# Headset Mikrofon geht nicht nach Neustart



## KlacM (21. August 2012)

Guten Tag,

Ich habe mir neulich ein "Multiplattform" Wireless Headset geholt, Bezeichnung: Turtle Beach Earforce PX3.
Mit diesem habe ich am PC das Problem, sobald das Headset aus geht(PC aus, Akku im Headset leer, geht nach ner zeit selbst aus wenn kein geräusch kommt), ist das Mikrofon nur durch Umstecken des USB kabels wieder Einsatzbereit. Das nervt wirklich und erkenne ich erst, wenn mir im TS keiner zurückantwortet oder ich in den Soundeinstellungen gucke, ob von mir was übertragen wird. Das Headset selbst gibt aber die eigene Stimme normal unverzögert zurück, wie es auch sein soll. Habe schon auf der Herstellerseite nach einer Lösung gesucht, nichts gefunden. Google spuckt nur Werbung aus, is also auch nicht Hilfreich.

Hat wer von euch schonmal dieses Problem gehabt und eine Lösung gefunden?

Danke schonmal für Antworten,

Gruß Klacm


----------



## Saji (21. August 2012)

Klingt für mich so als würde dein PC das Mikrofon nach dem Standby des Headsets nicht mehr erkennen.

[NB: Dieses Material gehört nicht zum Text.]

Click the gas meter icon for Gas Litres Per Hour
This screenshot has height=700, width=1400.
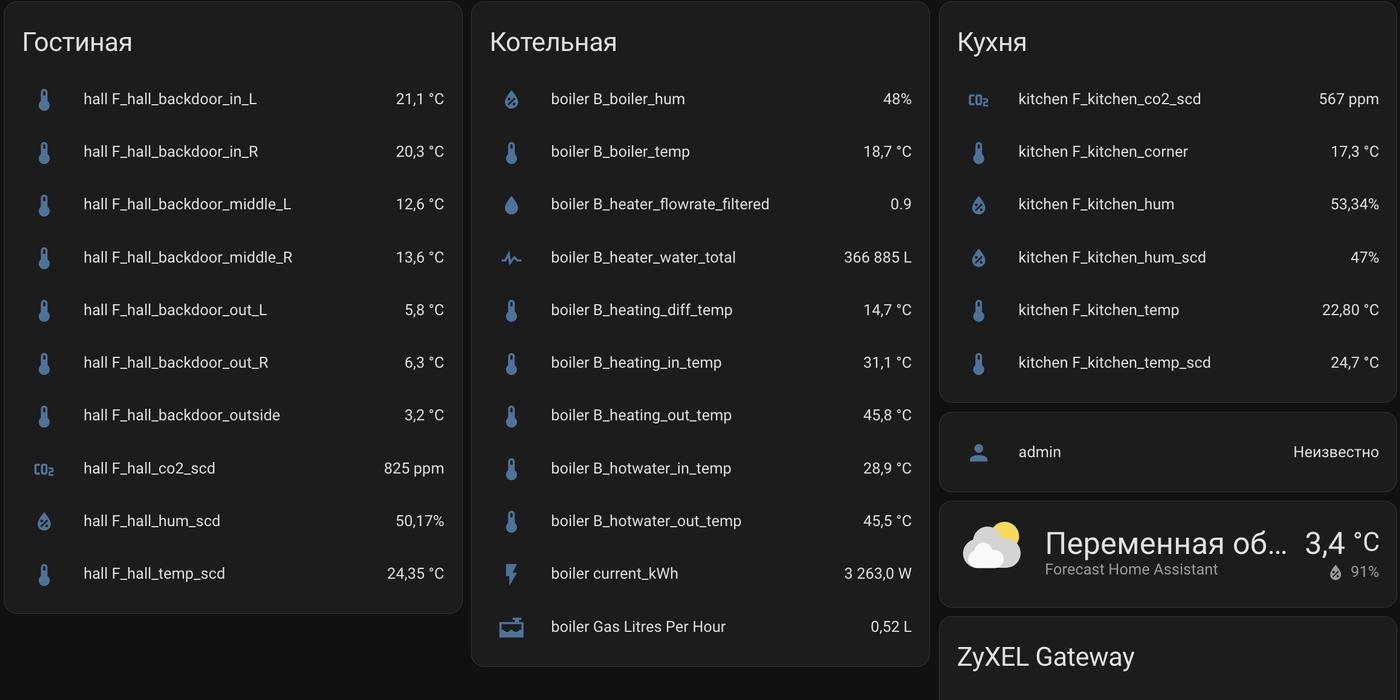tap(511, 626)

Ich würde sagen es liegt am PC bzw. den USB Treibern (gibt es vielleicht ein Update?) und nicht am Headset selbst.


----------



## iTaXx (2. September 2012)

Hallo Erstmal ...ich hab ungefähr das gleiche Problem und brauche schnell eine lösung, weil ich esl spieler bin...und da muss ich mich mit meinen kameraden verständigen können.


 das problem ist das mein mic funkt....aber die anderen im ts3 hören mich nicht....vorher gings nach dem ich es wo anderst angesteckt hab...aber jetzt gehts wieder nicht -.-'


----------